JSON (JavaScript Object Notation) is a lightweight data exchange format in this embodiment, commonly used for serialization and transmission of data, structured data using compact text representations, easy to read and write, and capable of being parsed and generated by multiple programming languages. Kafka is a distributed stream processing platform and has the characteristics of high throughput, persistence, expandability and the like, while Kafka queue is a data storage structure in Kafka and is used for storing and transmitting large-scale real-time data streams, standardized log data are converted into JSON format, and the standardized log data in the JSON format can be sent into the Kafka queue by using a Producer API (application program interface) of Kafka, so that efficient transmission and storage of the log data can be realized. By outputting and uploading standardized log data to the Kafka queue in a JSON format, serialization and efficient transmission of the log data can be realized, and reliable transmission and decoupling of the log data can be realized by using the Kafka queue as a middleware, so that the expandability and stability of a system are improved.
In this embodiment KAFKADIVIDER is a distribution algorithm for distributing log data in the Kafka queue to multiple nodes according to a certain rule, and may be distributed according to some characteristics of the data, such as according to key fields, slices, etc. of the data, and an Elastic node is an example in an Elastic search cluster. The elastsearch is an open-source distributed search and analysis engine for searching, analyzing and storing large-scale data in real time; bulk API is a batch operation interface provided by elastic search, and can be used for efficiently indexing, updating or deleting a plurality of documents in batches; the elastomer search is an open-source distributed search engine for searching and analyzing large amounts of data in real time, in this embodiment for storing and retrieving standardized logs.
By way of example, there are three logs in the Kafka queue, namely log 1, log 2 and log 3, the standardized log data in the Kafka queue is distributed to a plurality of Elastic nodes according to a certain rule by using KAFKADIVIDER algorithm, on each Elastic node, the standardized log data distributed to the node is stored in the Elastic search in batches by using Bulk API, for example, log 1, log 2 and log 3 are respectively stored in the corresponding Elastic search node 1, elastic search node 2 and Elastic search node 3, the standardized log data is indexed to the proper index according to the configured index and mapping rule, so that the subsequent searching and analyzing operation is realized.
Referring to fig. 6, a sixth embodiment of a log format normalization processing method according to an embodiment of the present invention includes:
S601, receiving a designated key field name and an operator to construct Lucene inquiry, and inquiring the standardized log to obtain an inquiry result;
S602, designing logic conditions according to the query result, and performing association analysis according to the logic conditions to obtain an analysis result.

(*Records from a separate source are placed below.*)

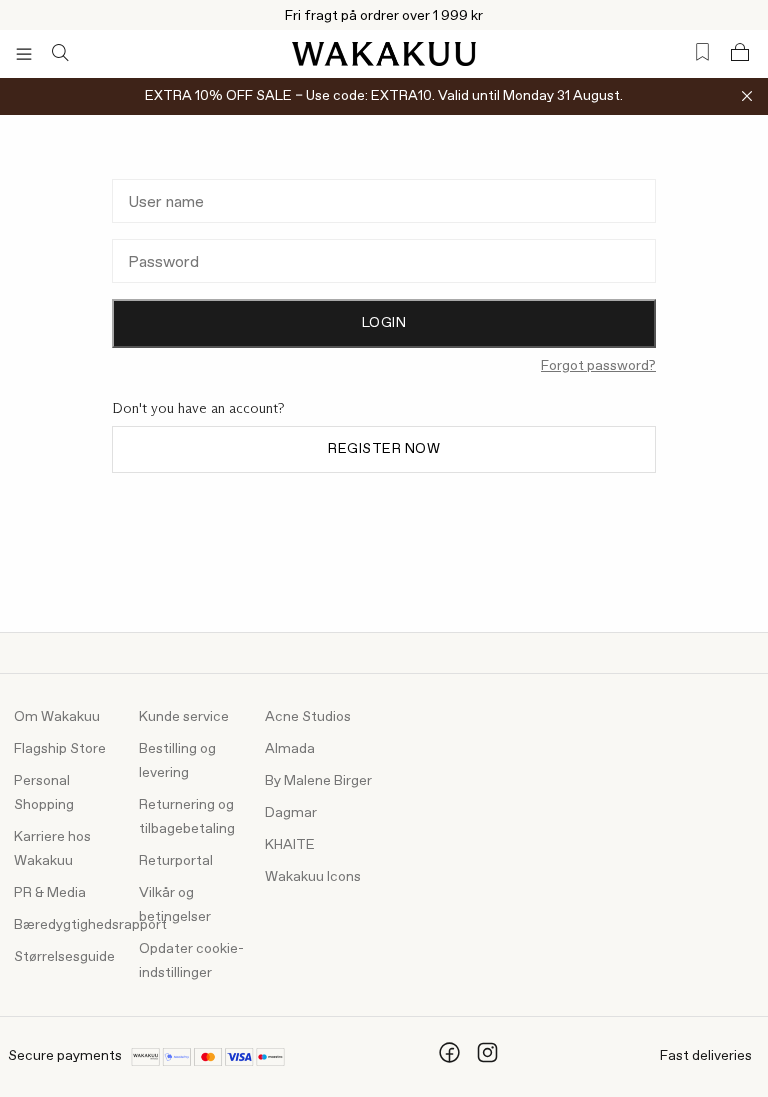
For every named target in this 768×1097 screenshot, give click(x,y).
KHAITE (290, 845)
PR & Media (50, 893)
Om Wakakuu (57, 717)
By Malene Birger (318, 781)
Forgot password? (598, 366)
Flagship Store (60, 749)
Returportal (176, 861)
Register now (384, 449)
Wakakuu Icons (313, 877)
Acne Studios (308, 717)
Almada (290, 749)
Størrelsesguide (64, 957)
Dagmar (291, 813)
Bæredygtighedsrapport (90, 925)
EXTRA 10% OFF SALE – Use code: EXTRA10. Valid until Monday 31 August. (384, 96)
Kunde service (184, 717)
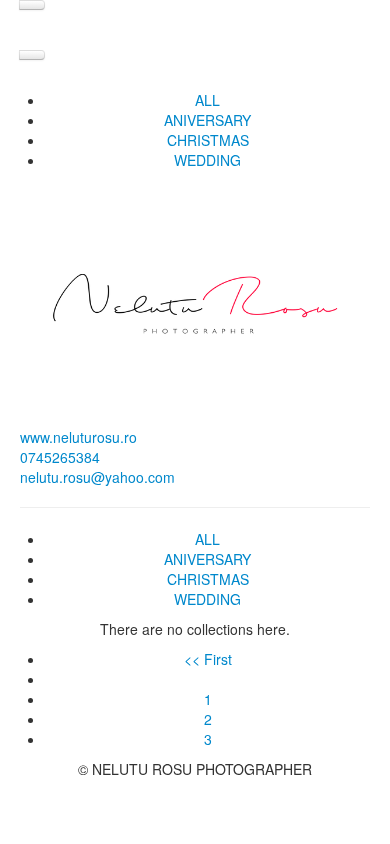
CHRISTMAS (208, 140)
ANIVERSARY (207, 120)
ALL (207, 100)
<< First (208, 659)
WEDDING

In this embodiment, lucene is an open-source full-text search engine library, provides rich search functions and query grammar, and Lucene queries are query operations performed based on the Lucene library, and can construct query conditions according to specified key field names and operators for retrieving documents meeting the conditions. And constructing a Lucene query statement according to the key field name and the operator specified by the user. For example, if the user designates the key field as "service", the operator as "equal", and the value as "SystemA", the constructed query term as "service: systemA". And (3) performing query operation by using the Lucene library, querying the standardized log data to obtain a log data result set meeting the conditions, and flexibly retrieving the standardized log data.
In this embodiment, the logic condition is designed according to the query result. For example, based on the time field in the query result, a logic condition may be designed that "time is greater than 2023-01-00:00:00", AND the logic condition may include a logic operator (e.g., AND, OR) AND a comparison operator (e.g., greater than, less than, equal to) for filtering AND combining the query result, AND based on the designed logic condition, performing a correlation analysis on the query result. For example, the information such as the number and the frequency of logs meeting the logic conditions in the query result is counted, the relativity and the rule in the log data are found, the user is helped to perform the works such as fault detection, performance optimization and the like, and the reliability and the performance of the system are improved. Meanwhile, the Lucene query and association analysis technology can also rapidly process large-scale log data, and the query efficiency and analysis effect are improved.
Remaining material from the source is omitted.